Raid 0 1TB SSD :cool:

OCZ Demos 1 TB RAID0 Solid-State Drive with Unbelievable Transfer Speeds

Who would of guessed that exactly OCZ will be able to achieve the unachieveble. At CeBIT the famous overclocking memory and peripherals maker has demoed Z Drive, a PCI-Express x8 connection storage device that boasts four 256 GB (MLC-equipped) solid-state drives in RAID 0 setup. In total we get 1 TB space and 256 MB of data cache. Put this into a system with a Core i7 965 EE CPU and an ASUS P6T motherboard, get some external power for the drives, and you'll easily reach transfer speeds at up to 712 MB/s read, 500 MB/s write as well as almost zero access time, a dream come true. Now the bad news, the Z Drive is obviously going to cost a lot, about $1500 to be more precise.

http://www.techpowerup.com/86997/OCZ_Demos_1_TB_RAID0_Solid-State_Drive_with_Unbelievable_Transfer_Speeds.html

Posted

It'd be pointless to have that much speed for a music server, tho. You're not going to push that much bandwidth for any music task. I use it for weather prediction :)

Posted

Watching Bluray disk rips while downloading full speed off of a fibre channel network with a gigabit ethernet card wouldn't even touch that speed. What would you use that for that could make it a possible bottleneck? I love it.

Posted
Watching Bluray disk rips while downloading full speed off of a fibre channel network with a gigabit ethernet card wouldn't even touch that speed. What would you use that for that could make it a possible bottleneck? I love it.

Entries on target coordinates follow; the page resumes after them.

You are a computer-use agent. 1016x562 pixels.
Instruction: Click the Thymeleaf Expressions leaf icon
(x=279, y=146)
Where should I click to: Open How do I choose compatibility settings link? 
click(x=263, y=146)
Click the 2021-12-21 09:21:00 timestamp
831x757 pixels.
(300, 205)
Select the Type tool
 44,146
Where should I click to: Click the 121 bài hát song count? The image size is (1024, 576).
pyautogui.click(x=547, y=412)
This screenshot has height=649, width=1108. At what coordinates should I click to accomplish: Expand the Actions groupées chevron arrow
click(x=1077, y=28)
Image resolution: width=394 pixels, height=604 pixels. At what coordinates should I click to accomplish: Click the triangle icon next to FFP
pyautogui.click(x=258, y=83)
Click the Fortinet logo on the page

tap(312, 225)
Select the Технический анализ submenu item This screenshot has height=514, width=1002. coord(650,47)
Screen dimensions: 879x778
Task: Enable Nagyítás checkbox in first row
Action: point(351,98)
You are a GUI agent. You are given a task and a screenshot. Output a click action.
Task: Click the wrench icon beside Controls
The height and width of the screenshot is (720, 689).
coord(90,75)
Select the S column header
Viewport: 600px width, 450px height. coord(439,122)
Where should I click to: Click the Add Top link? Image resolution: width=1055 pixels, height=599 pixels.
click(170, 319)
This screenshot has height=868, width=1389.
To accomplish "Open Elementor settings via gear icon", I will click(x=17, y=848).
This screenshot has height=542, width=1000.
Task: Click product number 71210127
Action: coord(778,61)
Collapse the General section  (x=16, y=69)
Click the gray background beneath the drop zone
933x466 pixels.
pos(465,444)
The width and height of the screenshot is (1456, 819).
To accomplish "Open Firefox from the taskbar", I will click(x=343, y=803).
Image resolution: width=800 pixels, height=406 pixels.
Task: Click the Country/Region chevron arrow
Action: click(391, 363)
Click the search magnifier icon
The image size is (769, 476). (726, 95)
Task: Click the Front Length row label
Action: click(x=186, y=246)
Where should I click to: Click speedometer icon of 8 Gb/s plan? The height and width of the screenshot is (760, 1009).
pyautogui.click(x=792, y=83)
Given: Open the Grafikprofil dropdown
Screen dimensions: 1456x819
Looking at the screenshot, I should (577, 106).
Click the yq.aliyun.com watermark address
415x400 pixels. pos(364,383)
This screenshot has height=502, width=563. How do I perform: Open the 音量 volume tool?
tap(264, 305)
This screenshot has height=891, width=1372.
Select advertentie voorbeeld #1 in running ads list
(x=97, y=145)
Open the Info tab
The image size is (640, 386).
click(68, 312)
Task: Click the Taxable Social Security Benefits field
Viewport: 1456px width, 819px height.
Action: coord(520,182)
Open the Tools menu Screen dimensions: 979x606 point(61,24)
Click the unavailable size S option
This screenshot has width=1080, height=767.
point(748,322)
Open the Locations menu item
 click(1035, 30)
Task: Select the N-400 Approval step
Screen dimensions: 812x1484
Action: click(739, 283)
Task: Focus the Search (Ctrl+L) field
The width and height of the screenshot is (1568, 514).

Can we save this post to remember in another ten years and have a good laugh? :P

Posted

The thought occurs that you wouldn't be able to use the sucker as a boot drive. Unless theres some sort of hax or it connects to SATA as an option.

Posted
Can we save this post to remember in another ten years and have a good laugh? :P

Yes, I deserve it, epic fail. I should know that a theoretical Gb/sec is more then 500 mb/sec.

Posted
disk io is definitely a bottleneck for me on the above referenced system

I'm actually sort of surprised by this grawk. Is the model really that data intensive that disk access is a problem or do the researchers do something stupid like write every time step? I mean if you're writing to disk you're screwed as far at simulation throughput.